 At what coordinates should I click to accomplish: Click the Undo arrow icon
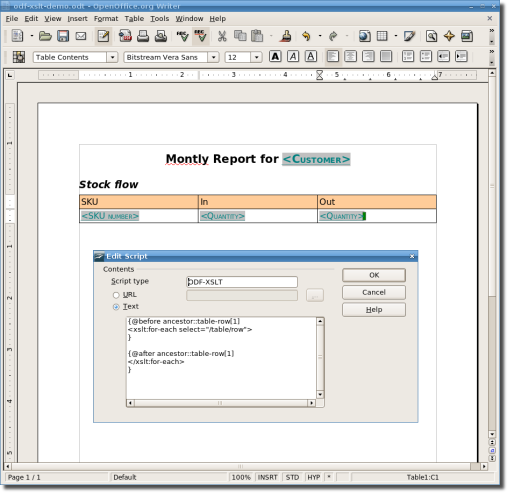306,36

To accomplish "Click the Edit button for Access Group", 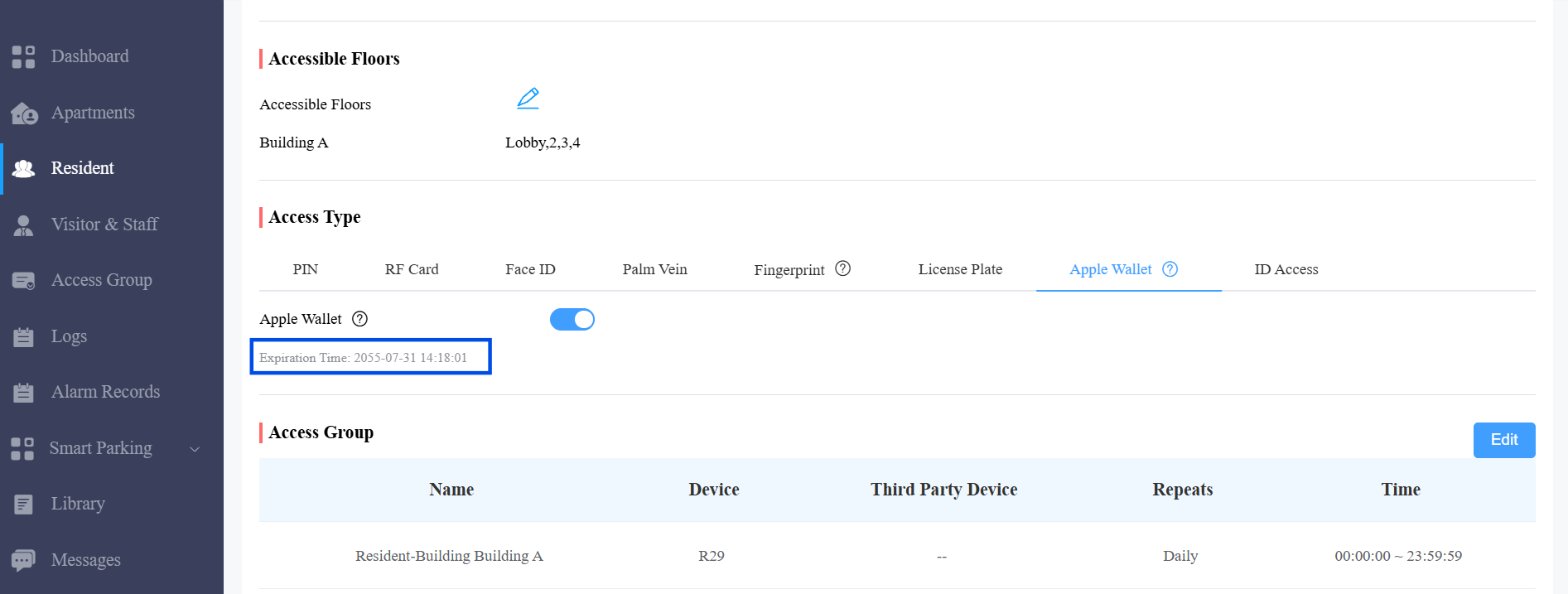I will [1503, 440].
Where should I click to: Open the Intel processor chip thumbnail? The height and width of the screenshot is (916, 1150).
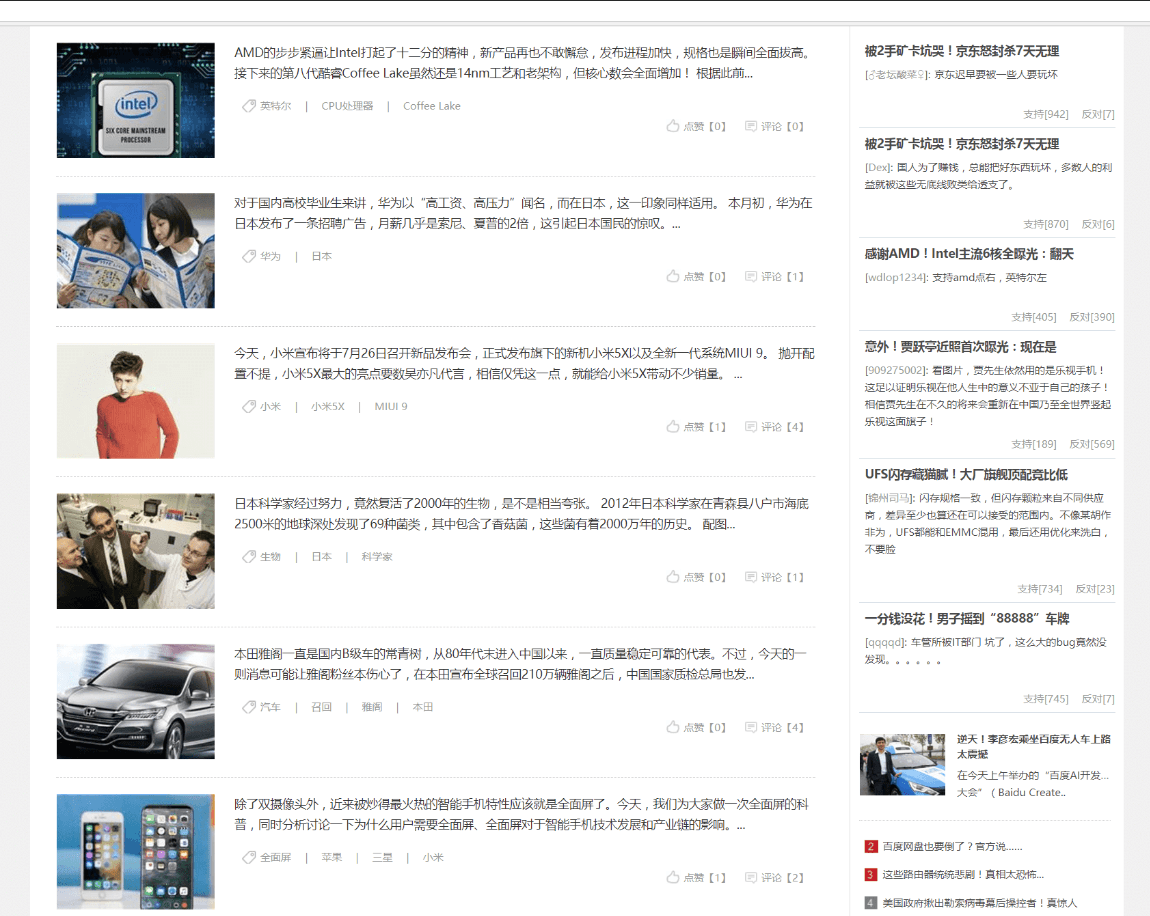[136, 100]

● About this task
The required output is the line containing "Where should I" plus every line after it to the end of the data, copied exactly and with no pictures.

● Output
Where should I click to: Open the Intel processor chip thumbnail? The height and width of the screenshot is (916, 1150).
[136, 100]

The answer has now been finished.